Top of Data for analysis
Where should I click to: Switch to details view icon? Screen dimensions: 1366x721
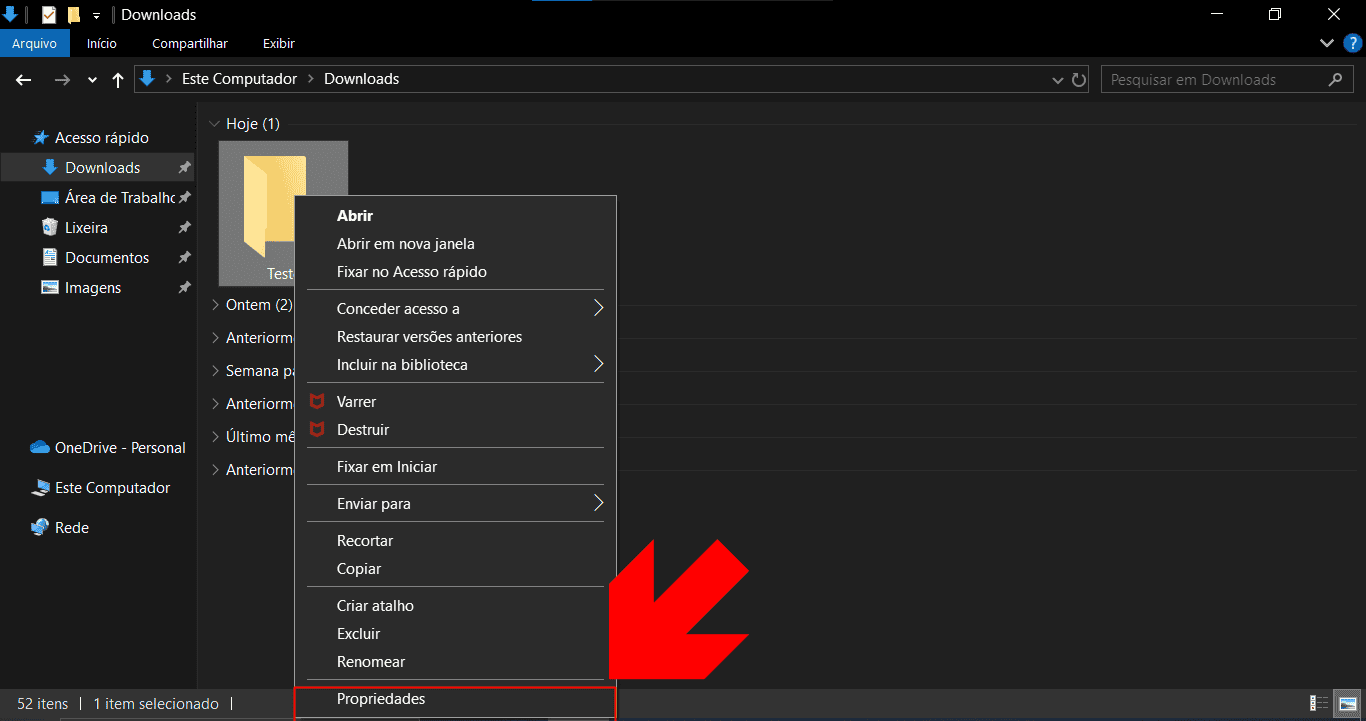(1319, 703)
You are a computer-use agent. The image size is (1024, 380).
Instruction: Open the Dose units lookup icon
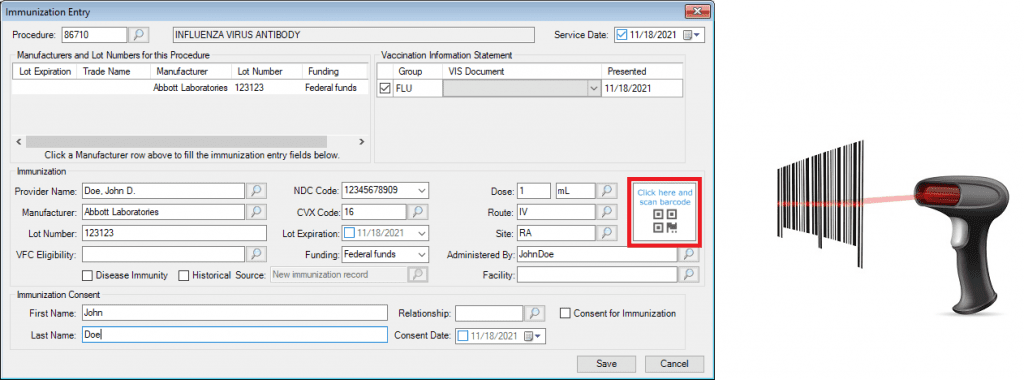point(608,191)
Bottom of Data for analysis
Exercise instructions: Repeat every record above exactly. Omit the pictures.

Task result:
Where should I click to: Switch to details view icon? Screen dimensions: 1366x721
(1319, 703)
You are a computer-use agent. The image size is (1024, 380).
Instruction: Open the Dose units lookup icon
point(608,191)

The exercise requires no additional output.